Il est difficile de se protéger contre la défaillance de l’Etat. En tant que payeurs de primes, les citoyens aimeraient avoir moins d’hôpitaux, car cela freinerait l’augmentation des coûts de la santé. Mais en tant que malades, ils aimeraient avoir un hôpital à proximité. Ce dilemme ne peut être résolu tant que proximité est assimilée à «qualité». Or, pour les opérations les plus complexes, les gens devraient être prêts à se rendre dans un hôpital un peu plus éloigné, où les chirurgiens et leurs équipes effectuent non quelques dizaines, mais bien des centaines d’opérations du même type chaque année.

Il est par contre important de garder un service d’urgence à proximité, pour que les patients puissent être rapidement stabilisés en cas d’accident ou d’insuffisance cardiaque.

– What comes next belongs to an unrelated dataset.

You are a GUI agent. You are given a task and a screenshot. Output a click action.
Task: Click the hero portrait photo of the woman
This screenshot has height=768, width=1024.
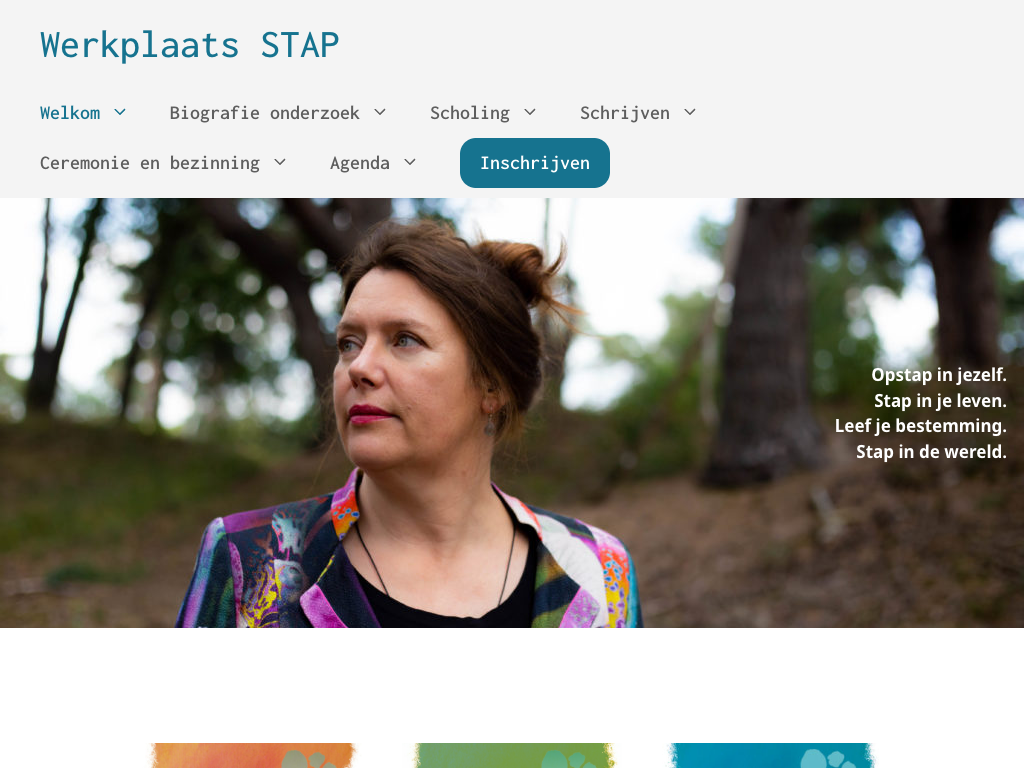click(512, 413)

Ils peuvent ensuite être transférés dans un centre spécialisé ou rentrer chez eux avec l’aide des services de soins à domicile.

Le projet de concentration des hôpitaux neuchâtelois, rejeté par le peuple en février 2017, suivait cette logique. Le projet actuellement en discussion dans le canton de Saint-Gall, qui vise à recentrer sur quatre sites (au lieu de neuf) les activités hospitalières stationnaires, avec le maintien sur les cinq sites restant de services d’urgences, va dans le même sens et doit être soutenu.

C’est avant tout une question de qualité, et non de coûts

Les discussions publiques à Neuchâtel ou Saint-Gall illustrent le même malaise. Alors que le nombre de cas dans les hôpitaux périphériques suisses diminue, il devient de plus en plus difficile de maintenir la qualité. Lorsqu’une telle nouvelle se répand, encore moins de patients choisissent les hôpitaux concernés, et une dangereuse et coûteuse spirale descendante s’amorce.

Cela rend également le recrutement de personnel qualifié encore plus difficile. En raison de la pénurie prononcée de personnel qualifié, les médecins et les infirmières peuvent choisir leur lieu de travail selon leurs préférences. Réaliser une étape de sa carrière dans une institution où le nombre de cas est faible implique une période de formation plus longue jusqu’à ce que le nombre nécessaire de procédures puisse être effectué – par exemple pour obtenir un titre FMH. De même, personne ne veut d’un poste dans un hôpital avec une qualité inférieure à la moyenne dans son CV.

Une stratégie hospitalière tournée vers l’avenir tient donc compte de cette évolution du marché du travail. Concentrer les hôpitaux spécialisés sur quelques sites tout en maintenant des centres d’urgence décentralisés est donc moins une question financière qu’une nécessité afin d’assurer la qualité et donc l’accès à un personnel qualifié.

Le désir de nombreux citoyens de disposer d’un hôpital spécialisé à proximité immédiate, même en périphérie, est compréhensible. Mais la lutte pour recruter des spécialistes ramènera rapidement la population sur terre. Ne rien faire, le statu quo, n’est pas une solution durable. Plus la double stratégie actuellement poursuivie par le canton de Saint-Gall – des centres spécialisés avec des satellites d’urgence décentralisés – sera mise en œuvre rapidement et de manière proactive, plus les chances d’avoir des soins de qualité, abordables et proches du citoyen seront grandes.

Cet article a été publié dans le numéro de février 2020 du magazine IHK Facts de la Chambre de commerce et d’industrie de Saint-Gall et d’Appenzell.